I am now almost at the despair. Today I made the following test: I loaded 28 instances of Kontakt 6 WITHOUT sounds. At the beginning the system load looked like this:

After about 15 minutes the system load looked like this:

As I said; there were not even sounds loaded!
How can a Gigabyte Z690 UD AX with i5-12600K, 3700 MHz with 32 GB RAM and Windows 11 Home reach its limits so quickly?

What am I doing wrong? :thinking:

Hmm, this looks strange - what is going on below “Kontakt 20”? Just adding up the numbers for the first 13 instances doesn’t get near full load - with each instance creating a max load of 1.1 to 1.8%, 28 instances shouldn’t get to 130%…

Could it be that each Kontakt instance reserves some RAM for caching samples, so that once the instances add up, they exhaust the available RAM and start swapping memory pages to and from disk all the time? That could also explain the massive amounts of page faults and the huge size of your “Memory” and “Working Set” RAM consumption.

My live set is now at 178 plugins, but its memory footprint is just 10 GB; far lower than your Kontakt monster song.

You should definitely look at the Kontakt memory setup

Cheers,

Torsten

Hello @Torsten,

thanks for your reply. I can’t find anything to set in Kontakt that would help. It also doesn’t matter which plugin I use: Kontakt, Halion6, UVI Falcon… The effect is always the same: As soon as I load a larger number of instances, the RAM consumption increases linearly, even if I don’t do anything and get a coffee:

At some point the sound starts to crackle and rattle.

It is also strange that the consumption of RAM does not decrease when I load a new, empty song. Time Load and Page Faults go back, but Memory and Working Set do not. The Task Manager shows the same values. I have to quit Cantabile first to empty the RAM again.

I did the same experiment from my last post with the same plugins on the same PC with GigPerformer. Now the RAM consumption remains constant.
Here I can load 16 instances of UVI Falcon with eight different (large!) libraries each without any problems and without reaching my limits.

Therefore, I suspected that the error lies in some “hidden” setting in Cantabile.

Hi there,

just gave this a try out of interest and loaded 16 instances of Kontakt (6.7, VST3) in my trusty LiveCube - and I managed to overload this system (time load > 100%) without even loading a sound or playing a note - that’s nasty; not a very efficient plugin if it has this kind of a base-load.

Plus, I could watch over time how the memory consumption increased steadily - it looks like Kontakt keeps claiming memory again and again, and Cantabile has no way to get it back. That could explain why your memory and working set numbers explode so dramatically over 15 minutes…

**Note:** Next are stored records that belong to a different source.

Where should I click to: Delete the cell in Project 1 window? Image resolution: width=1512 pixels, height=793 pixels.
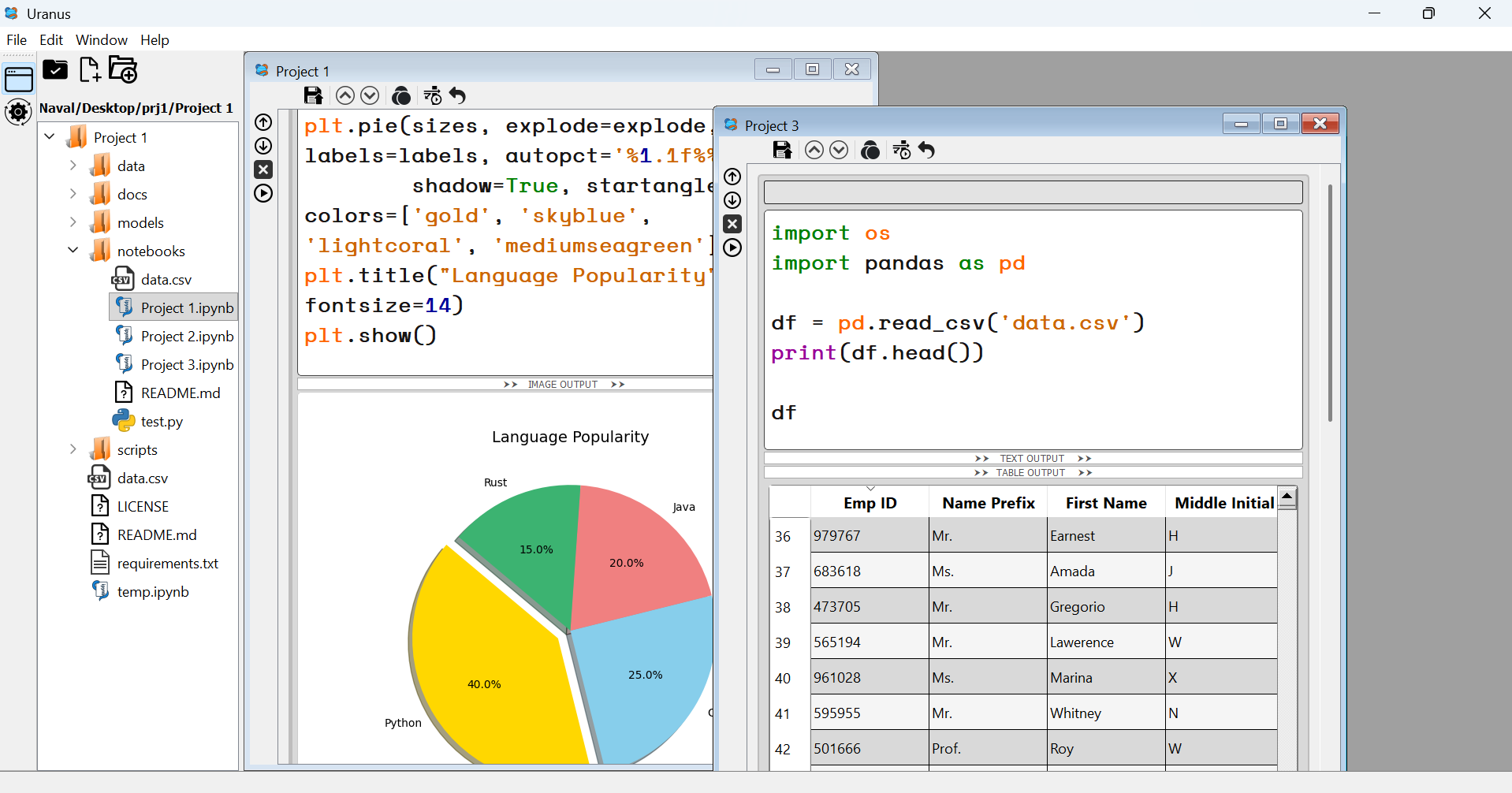[263, 169]
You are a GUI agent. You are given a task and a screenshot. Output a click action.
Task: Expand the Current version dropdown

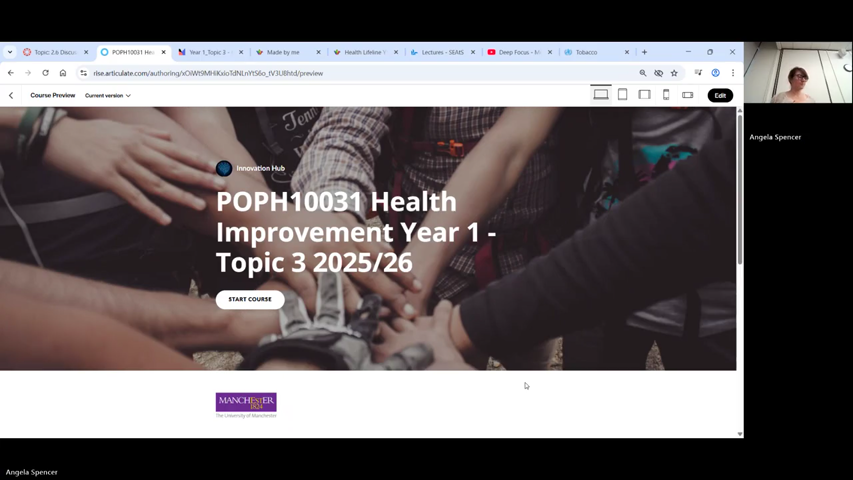coord(108,96)
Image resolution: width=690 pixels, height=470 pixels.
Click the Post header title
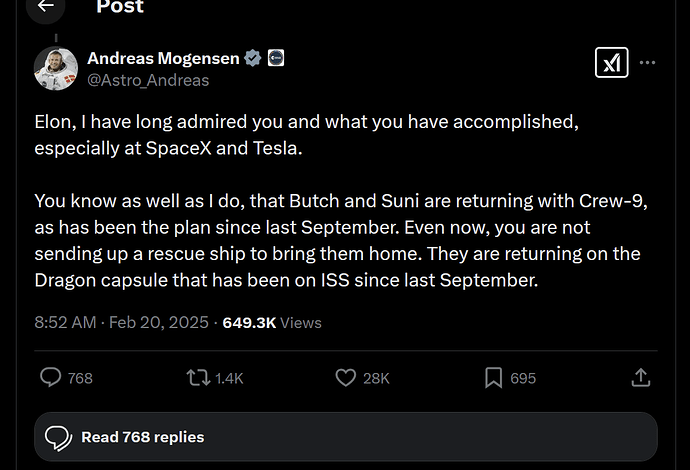(120, 6)
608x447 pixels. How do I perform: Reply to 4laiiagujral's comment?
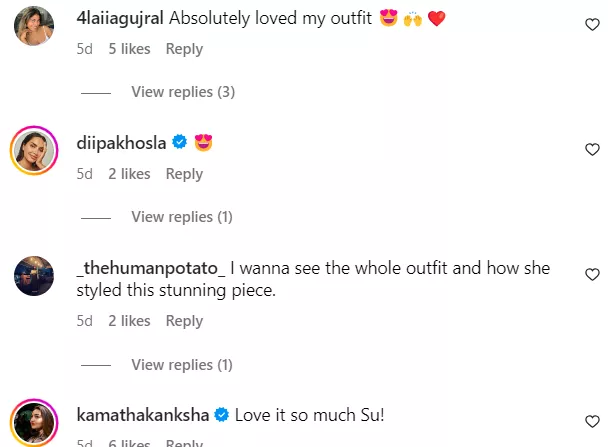tap(184, 49)
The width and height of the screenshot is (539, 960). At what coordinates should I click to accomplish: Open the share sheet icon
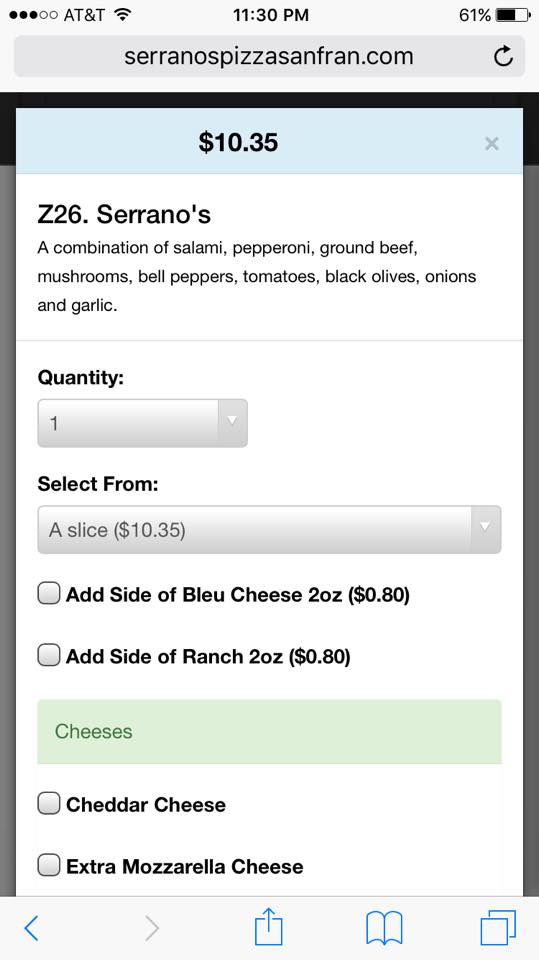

Another funky observation: I deleted just one instance of Kontakt from that song and suddenly the time load went down from 105% to 45%. So 16 instances of Kontakt manage to completely block my system, while 15 instances work without a problem.

But the memory grabbing keeps going up and up; removing that one plugin didn’t help at all; in fact, the memory grab seems to speed up!

This looks like a problem for @brad - since it is so easy to reproduce, there should be a way to find out why this behaves so strangely.

Another interesting observation: I deleted all instances of Kontakt, and the memory usage dropped a bit (but not significantly) - and then kept on increasing! Not at the same pace as with the Kontakt instances loaded, but still steadily!

Re-started Cantabile and left it empty - no more memory grab…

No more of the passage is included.